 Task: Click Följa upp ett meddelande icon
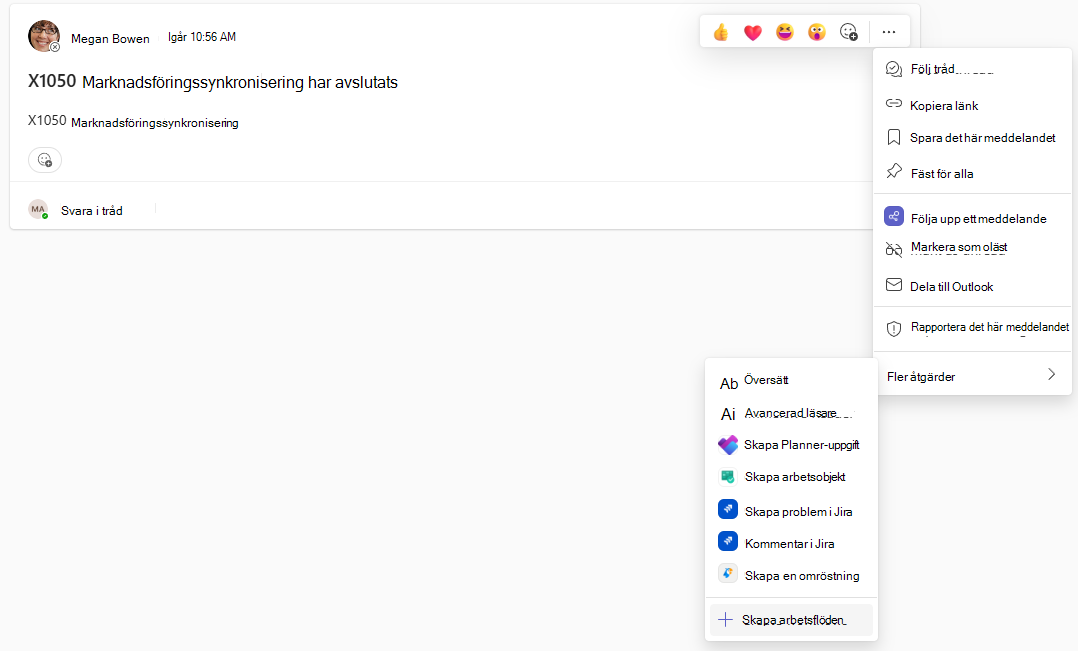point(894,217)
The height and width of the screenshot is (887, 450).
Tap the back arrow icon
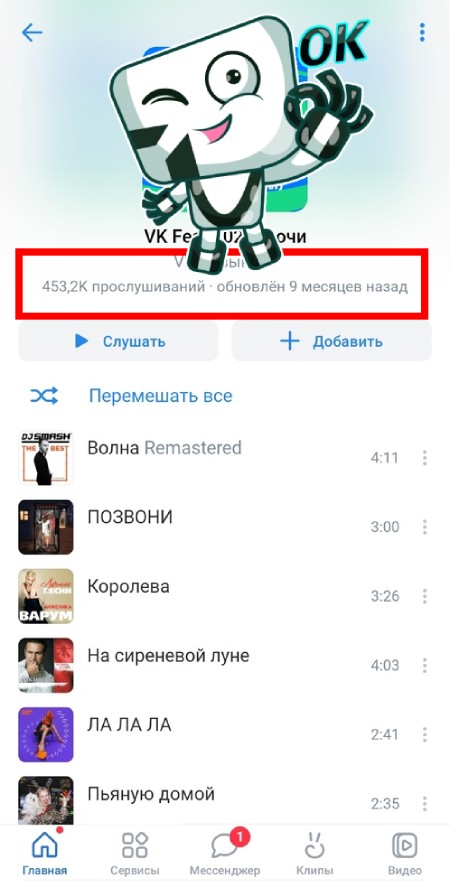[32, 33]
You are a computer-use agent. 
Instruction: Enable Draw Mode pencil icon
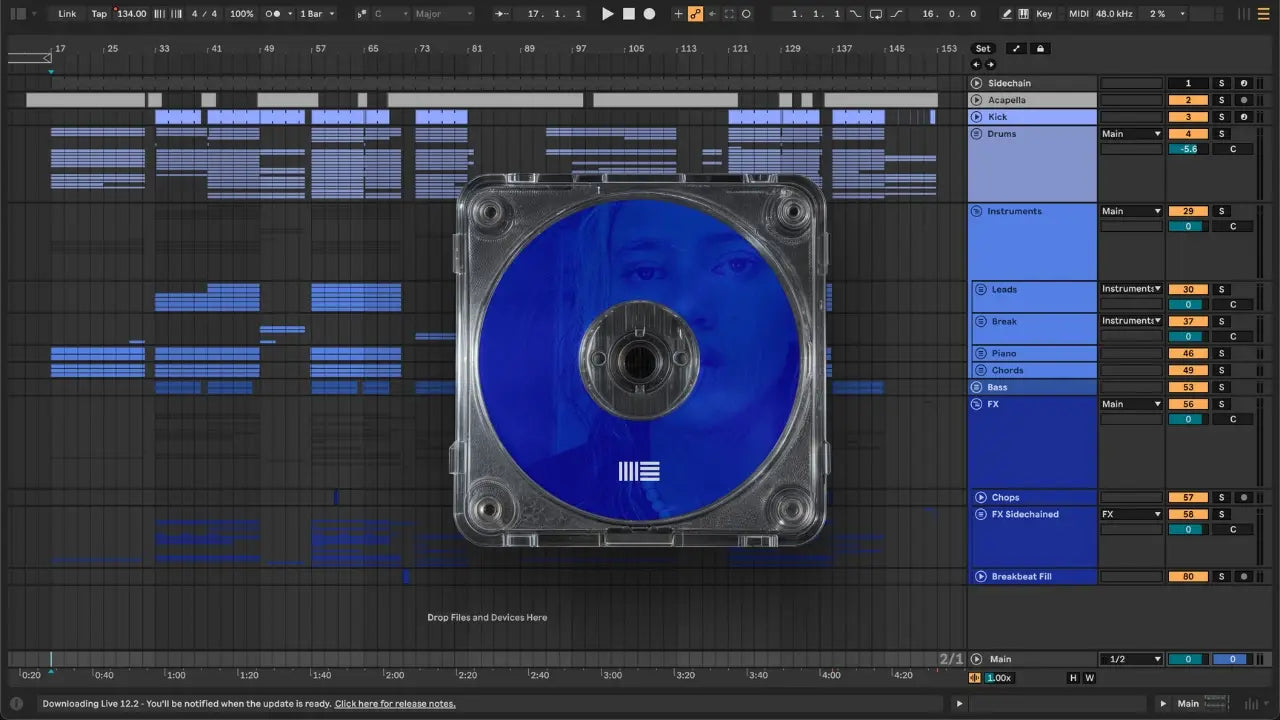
========================================================================
What is being asked
All that should appear in the response is the run of lines from the one with "You are a computer-use agent." through the final line of the records, restated exactly, with pictures omitted.

Solved problem
You are a computer-use agent. 
Instruction: Enable Draw Mode pencil icon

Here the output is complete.